As the new managing editor of PPPJ and as an anthropologist, I am committed to furthering the whole spectrum of knowledge about pre- and peri-natal life and consciousness. This commitment involves looking at pre- and peri-natal life in other cultures, as well as modern Euroamerican culture. This commitment also involves the recognition that there are multiple ways of knowing, some of which go under the guise of "hard" science, while others appear as "humanism." Whatever the style and method of knowing, however, there is still the question of quality in evaluating the products of the quest for knowledge, and I am as committed as Thomas R Verny has been to increasing the quality of material we publish here.

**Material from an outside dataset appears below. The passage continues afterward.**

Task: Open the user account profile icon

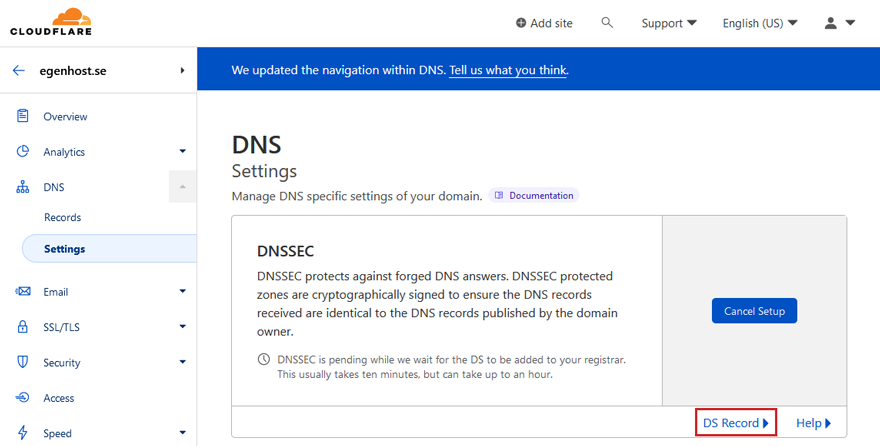Action: [x=831, y=23]
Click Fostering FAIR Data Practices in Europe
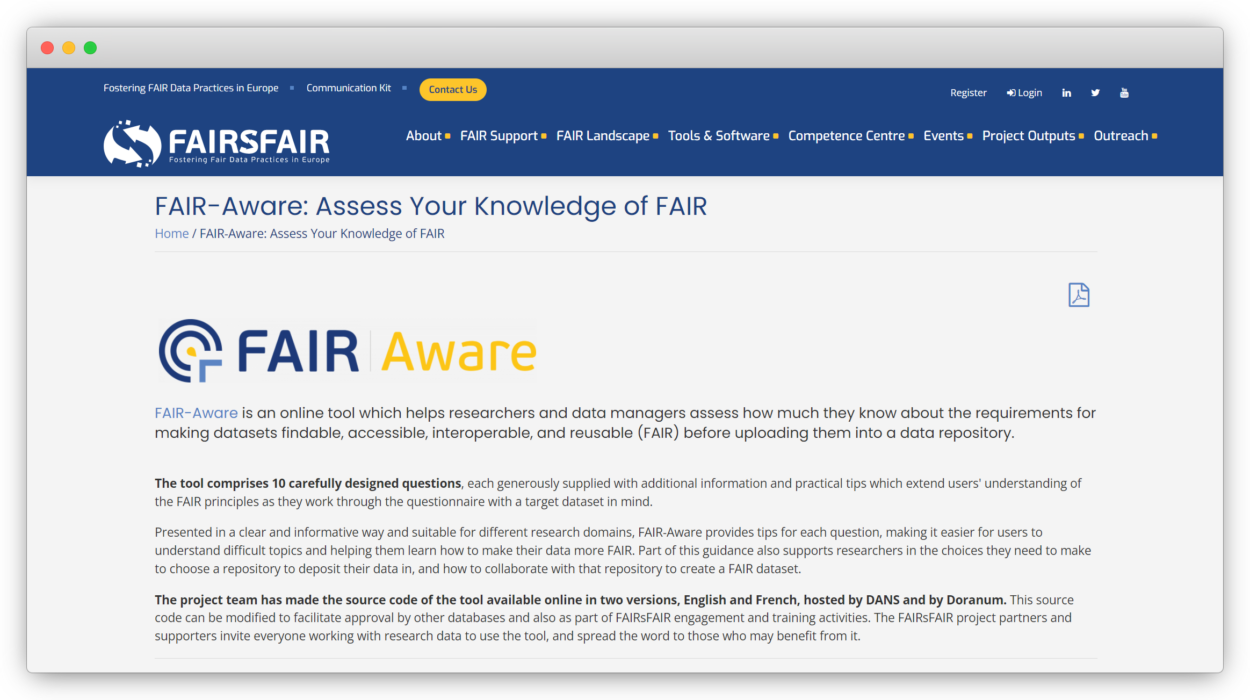 tap(190, 87)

Let me give you an example of different ways of knowing: The first article is by David Chamberlain, a hypnotherapist and no stranger to these pages. He talks about the challenge of prenatal and pre-conception memories to current neuroscience theories of memory. He has done quite a scholarly job in marshalling the evidence in favor of his view. By way of contrast, the following piece is a brief short story by Marilyn McKnight from Minesing, Ontario. It expresses in an entirely different way the poignancy of pre-conception and pre-natal memory and its importance to continuity in self-awareness. Although expressing herself in short story form, Ms. McKnight has drawn on her own extensive experience as a midwife.

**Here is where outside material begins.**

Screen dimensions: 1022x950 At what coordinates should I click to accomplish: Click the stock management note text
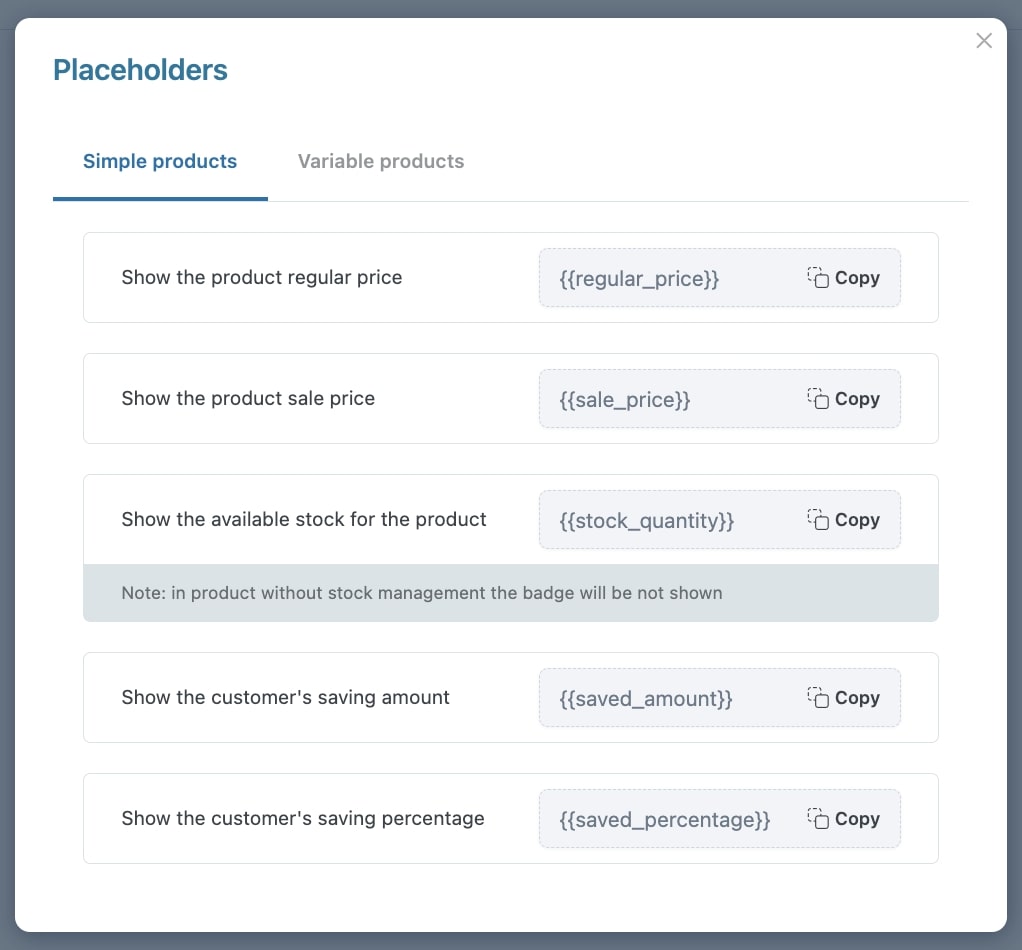[422, 593]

Have you ever asked yourself, if so much is known about pre- and peri-natal memory and consciousness, why then are so many obstetricians so slow to learn and why do they continue to practice such psychologically damaging techniques? Anthropologist, Robbie Davis-Floyd suggests one answer to this question in Part I or her two part discussion of the role of obstetrical rituals in maintaining our Euroamerican world view. Part H of this lengthy paper will appear in the fall issue of PPPJ. This is a continuation of her work reported in an earlier paper published in this journal (see Vol. 1, No. 4, Pp. 276-296).

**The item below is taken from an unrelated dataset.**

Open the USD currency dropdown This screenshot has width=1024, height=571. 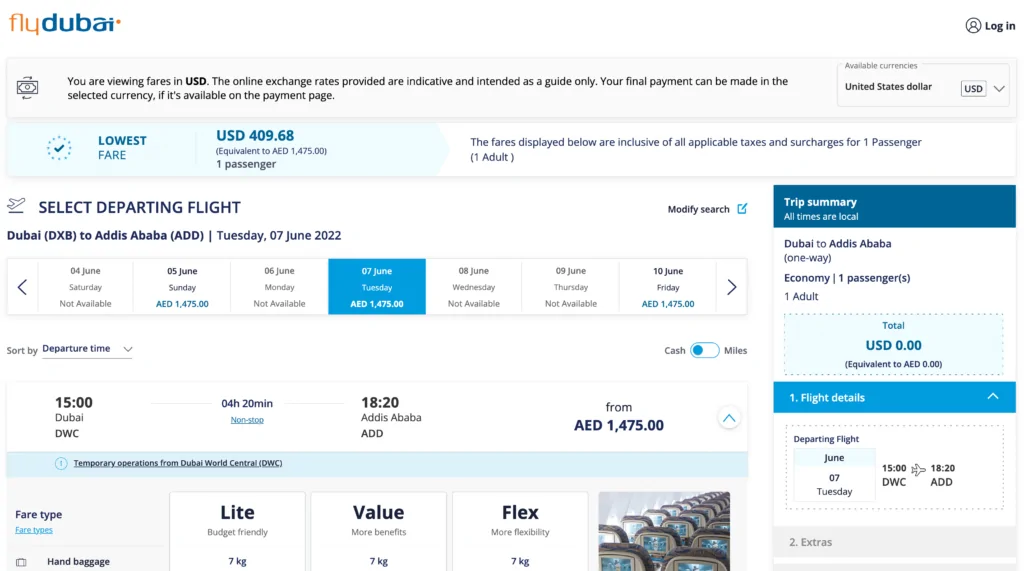pos(984,89)
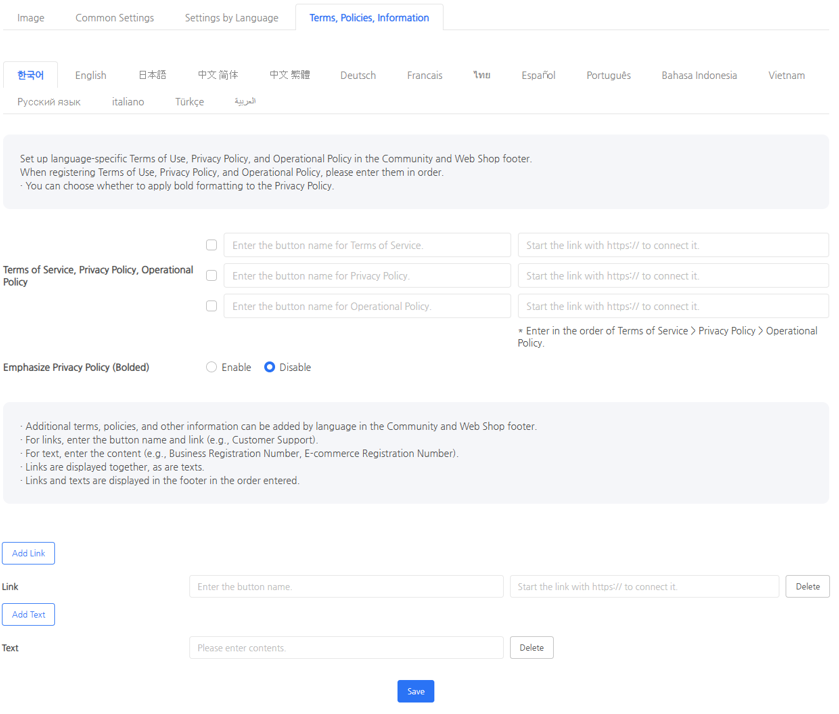
Task: Go to Settings by Language tab
Action: click(231, 18)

Obstetrical techniques, like much of the rest of western techno-economics, spread rapidly and widely in the world. Melita Kovacevic, a doctoral student in psychology at Zagreb University, reports to us on pre- and perinatal psychology in Yugoslavia.
Of the many psychological problems facing prospective parents in our culture, few are more serious than postpartum depression. Drawing upon perceptual defence theory, Hélène David, Frangois Borgeat and Jean-Frangois Saucier explore a possible technique for detecting this syndrome during pregnancy.
As happens every few years, the congress of our own PPPANA and that of our European counterpart, the International Society of Prenatal and Perinatal Psychology and Medicine, met in the same year. We include the addresses by both of the presidents of these two organizations, respectively Dr. Thomas Verny and Dr. Peter Fedor-Freybergh.
The summer issue of PPPJ will be the first in what we plan to be an annual series of special issues. This year's will be devoted to our sister discipline, pre- and peri-natal anthropology. Next year we will devote a special issue to the topic of pre- and peri-natal pain.
I want to take this opportunity to thank Thomas R Verny for the time he has spent in instructing me in my new duties as managing editor. Any continuity you sense is due largely to his sensitive handling of the period of transition. Any failings in this, or future issues are no doubt mine, and I would like to hear about them from you, our reader.